Nearly everyone else in the pope’s inner (and outer) orbits are also in the process of compromising, of giving up deeply held beliefs about themselves. Gutierrez gets a visit from Freddie, the young man he befriended during his trip to New York in The Young Pope—a visit that ends in sex. This is pretty shocking for the devout, kind Gutierrez, especially just two episodes after his rejection of Assente’s affection. I’m glad Gutierrez is getting some, but I’m also sad for him, and I want to know more about what’s going on. Really, it seems like Gutierrez has been suffering without Lenny, his spiritual rock—a spiritual slow burn that Javier Cámara holds tight in his sad, open face.

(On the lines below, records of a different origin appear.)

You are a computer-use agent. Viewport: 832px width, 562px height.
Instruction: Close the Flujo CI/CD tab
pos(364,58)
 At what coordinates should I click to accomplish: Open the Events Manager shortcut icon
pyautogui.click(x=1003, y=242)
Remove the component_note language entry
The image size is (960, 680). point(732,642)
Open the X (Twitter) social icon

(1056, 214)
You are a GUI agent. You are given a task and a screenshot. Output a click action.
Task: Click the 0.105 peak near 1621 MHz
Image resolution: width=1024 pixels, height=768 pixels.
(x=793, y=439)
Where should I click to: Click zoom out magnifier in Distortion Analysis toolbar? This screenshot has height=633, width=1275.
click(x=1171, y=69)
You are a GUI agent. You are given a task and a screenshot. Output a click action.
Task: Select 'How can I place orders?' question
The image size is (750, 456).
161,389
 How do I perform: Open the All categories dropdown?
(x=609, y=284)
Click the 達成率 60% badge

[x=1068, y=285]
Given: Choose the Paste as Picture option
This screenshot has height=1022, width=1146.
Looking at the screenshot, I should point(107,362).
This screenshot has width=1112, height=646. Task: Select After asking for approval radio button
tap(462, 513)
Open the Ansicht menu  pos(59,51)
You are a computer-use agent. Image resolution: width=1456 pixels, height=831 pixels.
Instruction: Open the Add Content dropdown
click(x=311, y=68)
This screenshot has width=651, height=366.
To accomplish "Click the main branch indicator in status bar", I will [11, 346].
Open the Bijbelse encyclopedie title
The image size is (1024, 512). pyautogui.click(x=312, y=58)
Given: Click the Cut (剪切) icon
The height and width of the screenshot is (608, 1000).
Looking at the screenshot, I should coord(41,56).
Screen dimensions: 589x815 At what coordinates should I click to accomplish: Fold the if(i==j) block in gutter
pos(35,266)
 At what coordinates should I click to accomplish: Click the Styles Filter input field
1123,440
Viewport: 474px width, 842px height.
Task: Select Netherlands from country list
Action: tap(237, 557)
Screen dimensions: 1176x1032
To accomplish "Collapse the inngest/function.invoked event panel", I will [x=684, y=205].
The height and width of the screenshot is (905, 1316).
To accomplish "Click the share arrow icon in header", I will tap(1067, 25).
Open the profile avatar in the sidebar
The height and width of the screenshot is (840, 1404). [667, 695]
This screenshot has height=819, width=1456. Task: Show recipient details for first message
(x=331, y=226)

Esther, too, winds up giving in and going back to the boy she left in the last episode, after Fabiano calls her a “Sunday morning Christian” and the creepy priest begins openly molesting her. There isn’t a ton of material for Esther here, but her scenes all still feel like they’re from a horror movie—though there is a brief moment that suggests Esther might be enjoying the power she gets from this action, it still feels like a retroactive justification for why she is doing this, rather than something that grows out of who she is as a previously established character.


The lack of clarity around Esther’s plot feels increasingly important, considering the way the season might veer into straight-up political intrigue. In a meeting with the Italian finance minister (the one who is conspiring with Spalletta and Tomas), Brannox learns that the Italian government is considering repealing the eight per thousand rule—the law that funds religious institutions (mostly the Vatican) directly with taxes from the Italian people. This is, of course, the exact position the conspirators want the pope in. Brannox is forced to appoint Tomas director of the Vatican’s finances in order to appease Spalletta, who can then remove the threat using his own ties to the finance minister. It’s not especially poetic, but it gets the job done for the bunker boys. Brannox wants to be above the fray, but, as we confirm by the end of the episode, the fray has come to him.

Stray observations:

  • Brannox looking at Marilyn Manson’s painting and responding with the word “interesting” is one of the funniest moments of the season so far.
  • According to the pope, “Jesus is civility.” I think we know who he’s voting for in the presidential election!
  • Best Brannox quote of the episode: “You, Voiello, have the great gift of informing me of things that would not interest me even if I were you.”
  • We see a flashback of Adam skiing down a mountain, with crosses replacing the traditional flags. For sure, that is definitely a normal thing to have.
  • The Venus Of Willendorf is now in Voiello’s room, which rules.
  • The Assente dance scene behind the closing credits is easily my favorite of these little moments, and one of my favorite parts of the whole season so far. If you’re curious, the song is “L’Orchestrina” by Paolo Conte.